Communities contain a diversity of species and a spectrum of life forms. A consequence of evolutionary processes is that lists of species from different communities tell us almost nothing about how similar they are ecologically. On the other hand, by quantifying the life-history traits represented, we can discern similarities and differences among communities and gain an understanding of the functional relationships between traits and habitats. In response to Southwood's (1977) contention that habitat provides the templet upon which evolution forges characteristic life-history strategies, we are interested in the extent to which life-history traits of macroinvertebrates can be directly mapped onto stream habitat axes. More recently, stream researchers have used the metaphor of environmental filters (Poff, 1997) that can eliminate certain traits and produce similar trait compositions in similar habitats (Statzner, Dolédec & Hugueny, 2004). Trait-specific selective forces along environmental gradients may act over evolutionary time, as Southwood (1977) contended, or over an ecological time scale, selecting for successful strategists from the potential pool of colonists.

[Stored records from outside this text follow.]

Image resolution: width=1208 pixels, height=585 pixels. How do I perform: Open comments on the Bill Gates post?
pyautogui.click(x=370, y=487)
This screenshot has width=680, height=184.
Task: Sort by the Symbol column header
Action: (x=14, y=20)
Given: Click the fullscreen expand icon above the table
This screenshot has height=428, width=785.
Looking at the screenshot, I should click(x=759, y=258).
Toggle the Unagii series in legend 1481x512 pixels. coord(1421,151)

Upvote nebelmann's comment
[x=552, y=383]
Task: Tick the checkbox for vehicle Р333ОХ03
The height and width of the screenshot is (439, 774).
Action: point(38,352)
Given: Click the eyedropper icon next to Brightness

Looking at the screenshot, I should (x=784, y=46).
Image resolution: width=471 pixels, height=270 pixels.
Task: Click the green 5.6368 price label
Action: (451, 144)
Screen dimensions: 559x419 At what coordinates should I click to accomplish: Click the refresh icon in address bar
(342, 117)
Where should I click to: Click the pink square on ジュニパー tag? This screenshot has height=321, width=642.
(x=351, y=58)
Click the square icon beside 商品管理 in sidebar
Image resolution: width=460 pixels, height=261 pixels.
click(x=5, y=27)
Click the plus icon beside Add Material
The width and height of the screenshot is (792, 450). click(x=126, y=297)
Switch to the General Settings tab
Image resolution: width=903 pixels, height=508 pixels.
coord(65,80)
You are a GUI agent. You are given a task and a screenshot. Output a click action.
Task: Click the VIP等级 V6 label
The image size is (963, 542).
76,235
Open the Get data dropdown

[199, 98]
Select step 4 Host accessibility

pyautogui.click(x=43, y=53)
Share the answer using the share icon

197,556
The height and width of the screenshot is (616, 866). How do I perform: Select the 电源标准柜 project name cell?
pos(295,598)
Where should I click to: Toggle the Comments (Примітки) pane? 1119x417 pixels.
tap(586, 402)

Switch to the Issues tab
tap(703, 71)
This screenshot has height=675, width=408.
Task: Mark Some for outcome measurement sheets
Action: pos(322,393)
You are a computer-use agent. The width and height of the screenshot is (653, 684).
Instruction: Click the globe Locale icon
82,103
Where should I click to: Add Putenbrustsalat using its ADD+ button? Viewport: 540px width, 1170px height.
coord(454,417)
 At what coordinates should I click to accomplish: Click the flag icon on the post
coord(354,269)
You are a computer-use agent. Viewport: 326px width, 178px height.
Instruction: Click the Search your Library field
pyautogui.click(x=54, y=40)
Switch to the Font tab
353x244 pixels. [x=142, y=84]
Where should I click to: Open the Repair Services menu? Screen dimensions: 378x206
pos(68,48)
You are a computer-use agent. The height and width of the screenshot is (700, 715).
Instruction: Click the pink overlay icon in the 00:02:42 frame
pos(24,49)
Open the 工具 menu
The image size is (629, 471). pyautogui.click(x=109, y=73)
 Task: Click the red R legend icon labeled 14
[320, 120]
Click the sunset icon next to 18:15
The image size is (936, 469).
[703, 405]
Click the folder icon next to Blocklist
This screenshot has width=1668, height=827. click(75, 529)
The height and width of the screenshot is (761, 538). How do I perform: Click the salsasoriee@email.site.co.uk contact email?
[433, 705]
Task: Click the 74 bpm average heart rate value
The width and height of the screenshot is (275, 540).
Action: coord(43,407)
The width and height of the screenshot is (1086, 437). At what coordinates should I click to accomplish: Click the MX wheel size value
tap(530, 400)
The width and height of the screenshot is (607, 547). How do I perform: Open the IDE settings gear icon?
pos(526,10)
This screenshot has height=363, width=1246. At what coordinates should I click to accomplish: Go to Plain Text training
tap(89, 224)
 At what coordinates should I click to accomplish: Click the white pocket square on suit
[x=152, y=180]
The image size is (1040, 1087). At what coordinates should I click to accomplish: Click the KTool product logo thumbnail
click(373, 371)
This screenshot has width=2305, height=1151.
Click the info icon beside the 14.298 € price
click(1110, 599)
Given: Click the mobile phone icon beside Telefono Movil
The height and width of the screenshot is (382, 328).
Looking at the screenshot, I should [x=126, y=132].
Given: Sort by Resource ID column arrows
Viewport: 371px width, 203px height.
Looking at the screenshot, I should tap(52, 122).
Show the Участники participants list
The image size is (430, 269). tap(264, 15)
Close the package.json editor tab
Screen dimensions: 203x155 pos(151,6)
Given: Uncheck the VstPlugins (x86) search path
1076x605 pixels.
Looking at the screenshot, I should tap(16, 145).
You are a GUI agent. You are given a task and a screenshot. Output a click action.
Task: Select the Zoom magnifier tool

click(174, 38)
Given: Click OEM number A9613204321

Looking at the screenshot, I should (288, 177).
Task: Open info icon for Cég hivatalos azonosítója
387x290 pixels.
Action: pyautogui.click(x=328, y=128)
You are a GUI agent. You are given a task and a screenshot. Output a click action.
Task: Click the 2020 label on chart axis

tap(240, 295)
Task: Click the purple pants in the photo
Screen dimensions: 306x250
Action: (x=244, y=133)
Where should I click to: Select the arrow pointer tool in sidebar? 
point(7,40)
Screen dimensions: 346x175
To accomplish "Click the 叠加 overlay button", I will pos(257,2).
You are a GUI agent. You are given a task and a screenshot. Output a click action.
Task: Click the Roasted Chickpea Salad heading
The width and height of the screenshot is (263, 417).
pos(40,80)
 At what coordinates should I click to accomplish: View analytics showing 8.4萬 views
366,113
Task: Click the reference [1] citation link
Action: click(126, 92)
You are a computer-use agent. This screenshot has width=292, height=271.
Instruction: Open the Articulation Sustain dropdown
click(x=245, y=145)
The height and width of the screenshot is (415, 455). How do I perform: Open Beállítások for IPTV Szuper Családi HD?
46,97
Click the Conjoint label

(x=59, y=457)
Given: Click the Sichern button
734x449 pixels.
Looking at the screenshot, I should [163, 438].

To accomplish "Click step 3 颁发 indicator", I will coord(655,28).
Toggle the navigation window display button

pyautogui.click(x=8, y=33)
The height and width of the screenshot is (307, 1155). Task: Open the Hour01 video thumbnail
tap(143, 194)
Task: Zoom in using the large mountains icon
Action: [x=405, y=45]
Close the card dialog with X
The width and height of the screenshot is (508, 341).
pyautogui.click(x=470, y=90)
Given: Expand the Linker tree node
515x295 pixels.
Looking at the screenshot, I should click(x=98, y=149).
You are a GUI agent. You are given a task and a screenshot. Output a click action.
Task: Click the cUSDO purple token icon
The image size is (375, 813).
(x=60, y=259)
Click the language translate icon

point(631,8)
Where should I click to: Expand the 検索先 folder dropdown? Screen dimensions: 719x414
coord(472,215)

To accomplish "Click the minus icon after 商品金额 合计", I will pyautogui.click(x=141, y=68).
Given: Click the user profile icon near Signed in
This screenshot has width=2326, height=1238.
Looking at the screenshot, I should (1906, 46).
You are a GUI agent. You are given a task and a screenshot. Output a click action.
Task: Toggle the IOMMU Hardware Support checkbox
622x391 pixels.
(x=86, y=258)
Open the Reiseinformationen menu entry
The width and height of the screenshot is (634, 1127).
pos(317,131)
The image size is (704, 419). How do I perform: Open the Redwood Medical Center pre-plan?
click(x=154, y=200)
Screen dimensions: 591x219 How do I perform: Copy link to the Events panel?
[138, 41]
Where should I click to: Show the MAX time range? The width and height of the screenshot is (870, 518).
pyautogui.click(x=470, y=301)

The earliest categorization of species traits in stream ecology related to trophic role. Cummins (1974) identified grazer-scrapers, fine particle collectors (gatherers or filterers), large particle shredders and predators. Stream ecologists now use this trophic categorization to focus on the similarities and differences of communities in different parts of the world (e.g. Winterbourn, Rounick & Cowie, 1981; Thompson & Townsend, 2000; Fenoglio, Bo & Cucco, 2004), in different parts of the river continuum (e.g. Vannote et al. 1980; Grubaugh, Wallace & Houston, 1996) and in different kinds of terrestrial setting (e.g. Thompson & Townsend, 2000; Woodward & Hildrew, 2002).